> **Task instructions**
Extract each line of the data below that contains the string "icon". Treat uppercase and lowercase letters as distinct.

> **Data records**
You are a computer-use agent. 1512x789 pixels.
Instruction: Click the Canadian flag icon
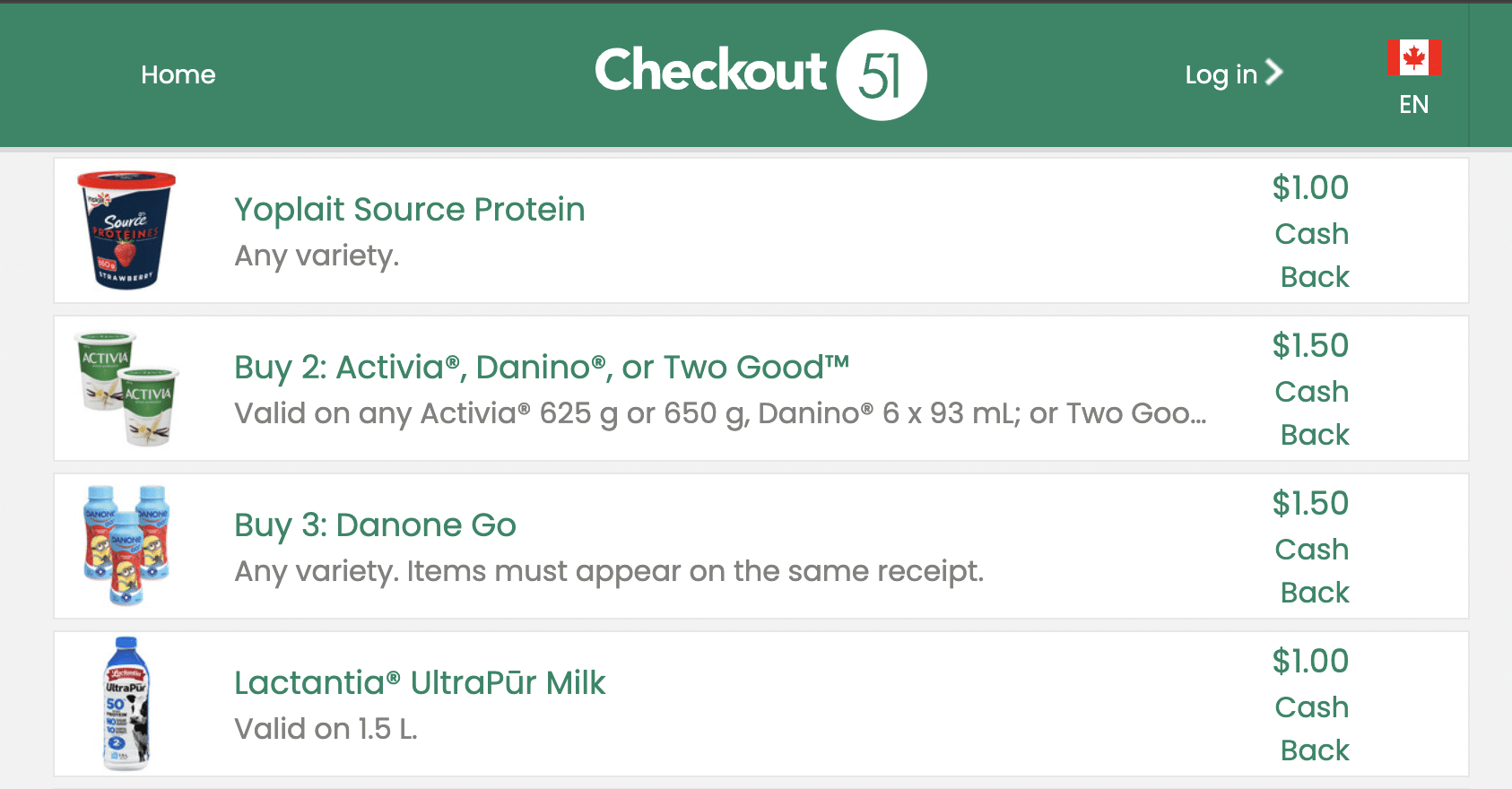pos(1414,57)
* * *
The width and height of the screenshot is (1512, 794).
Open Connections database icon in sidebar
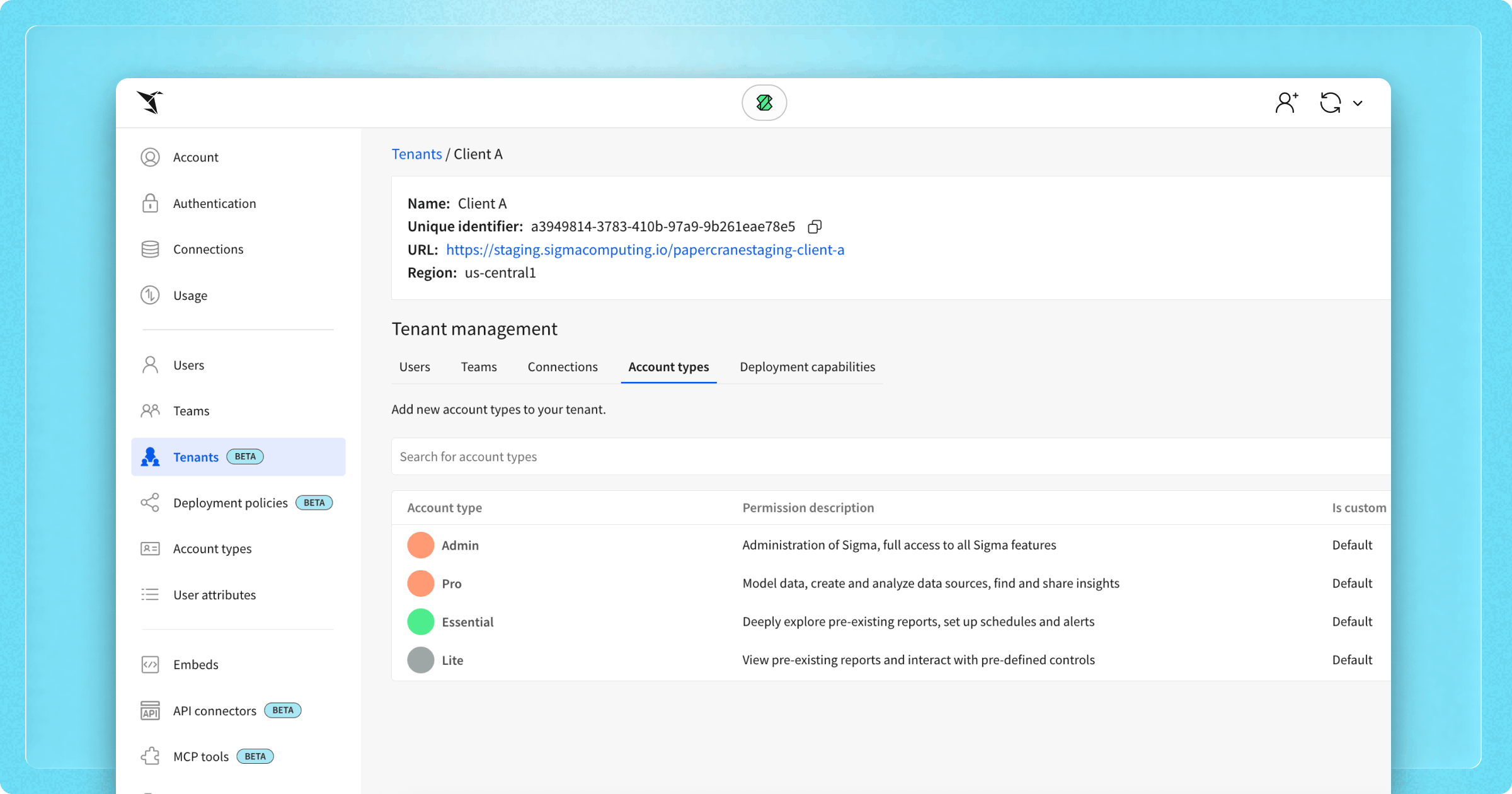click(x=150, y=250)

> **Solved problem**
Instruction: Click the Canadian flag icon
Open Connections database icon in sidebar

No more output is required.